--- Information given ---
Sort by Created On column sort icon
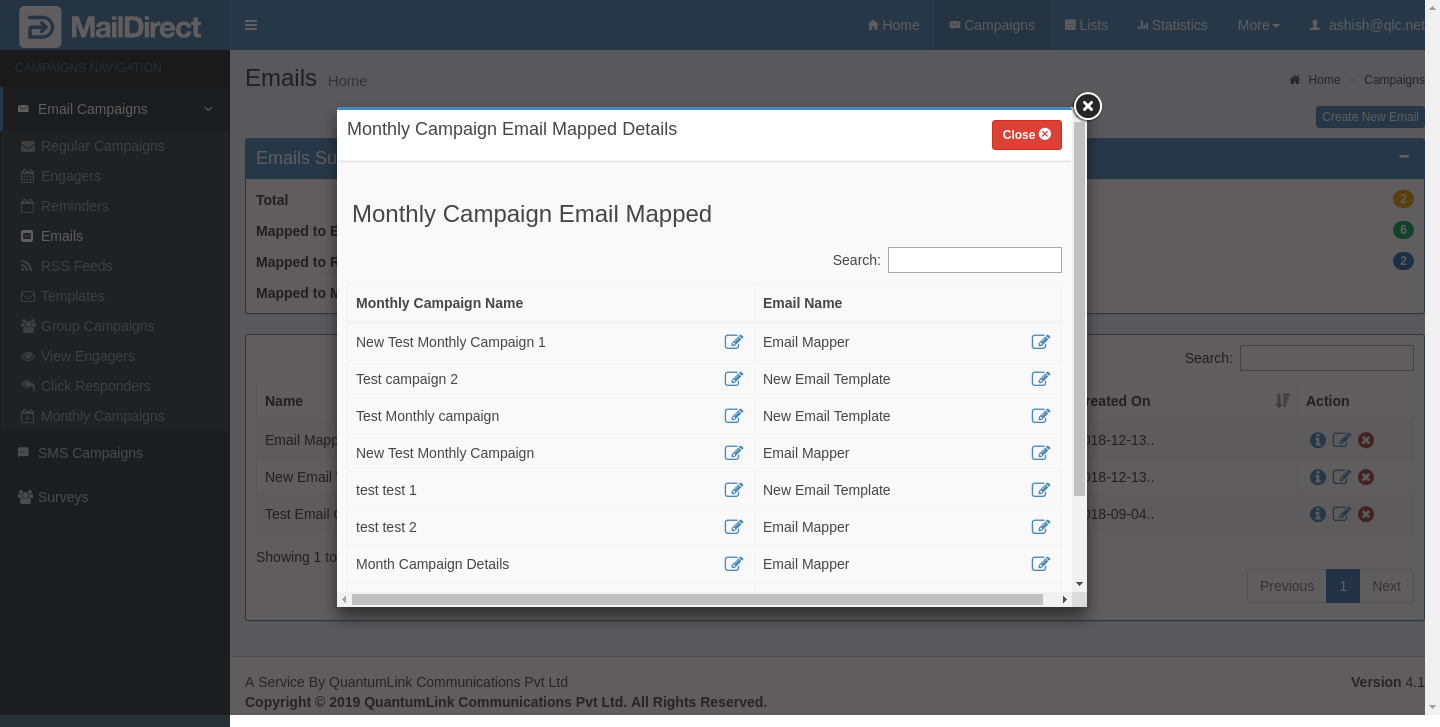The image size is (1440, 727). tap(1282, 401)
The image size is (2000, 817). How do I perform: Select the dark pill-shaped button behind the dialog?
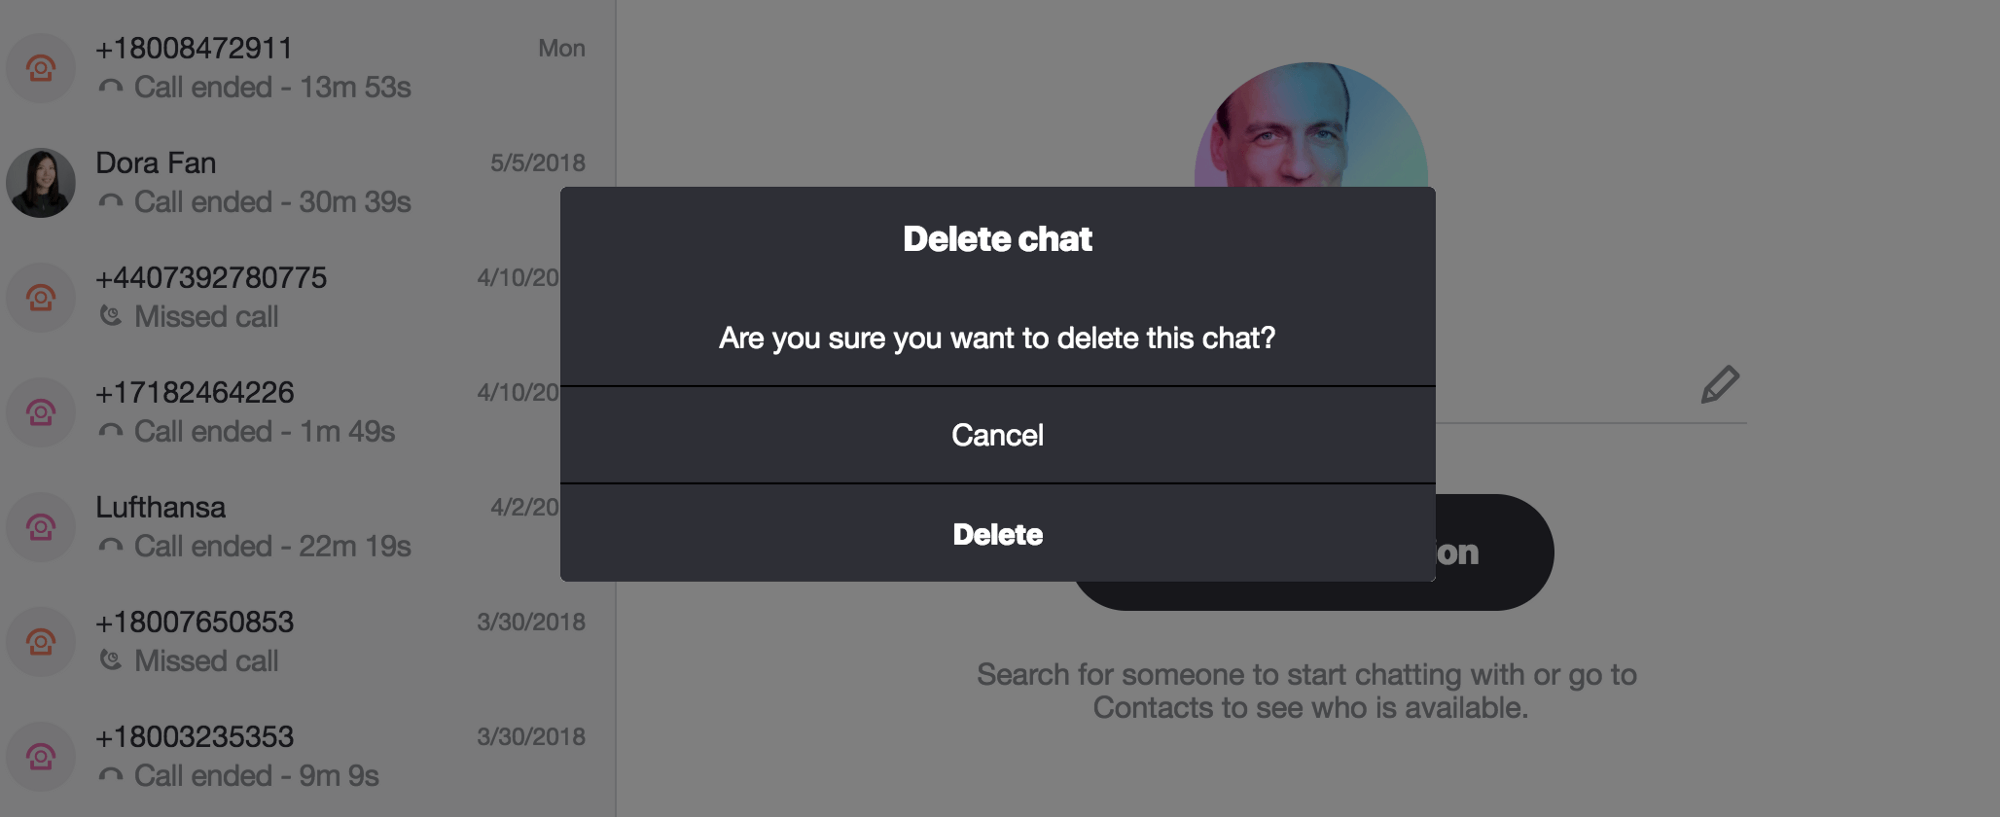click(1494, 552)
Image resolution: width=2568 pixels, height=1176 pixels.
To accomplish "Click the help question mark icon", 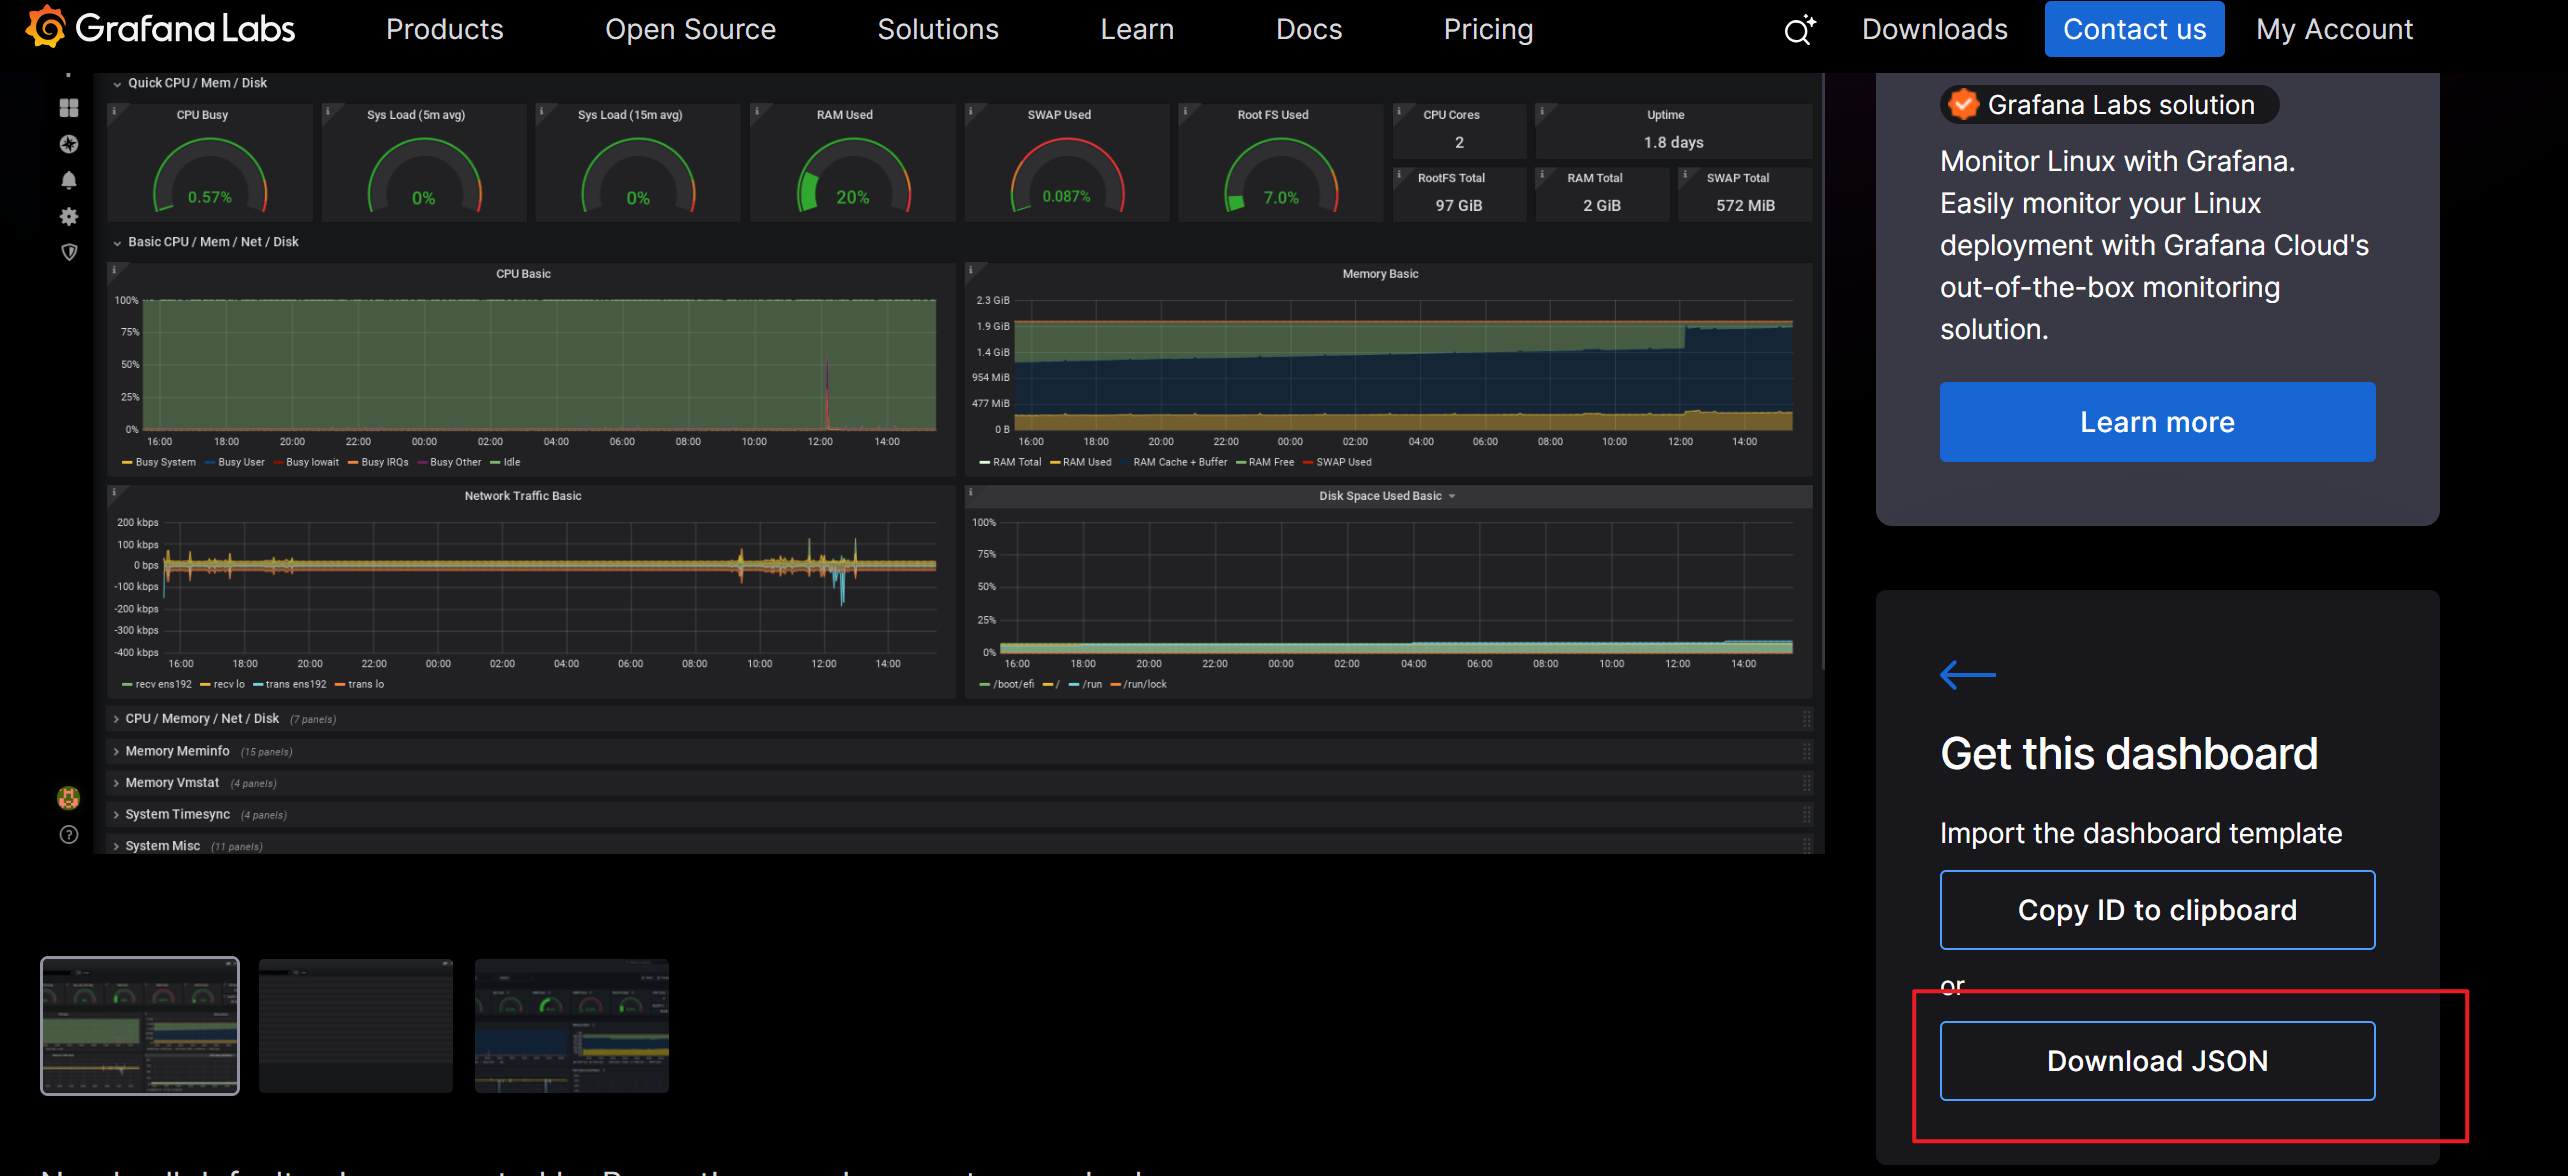I will [69, 834].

--- Task requirements ---
Reproduce the material word for word from its first line through the line containing "click(1494, 552)", including that line, and leave out the pictures.

--- The output ---
Sort by Created On column sort icon
The image size is (1440, 727). tap(1282, 401)
The image size is (2000, 817). How do I perform: Select the dark pill-shaped button behind the dialog?
click(1494, 552)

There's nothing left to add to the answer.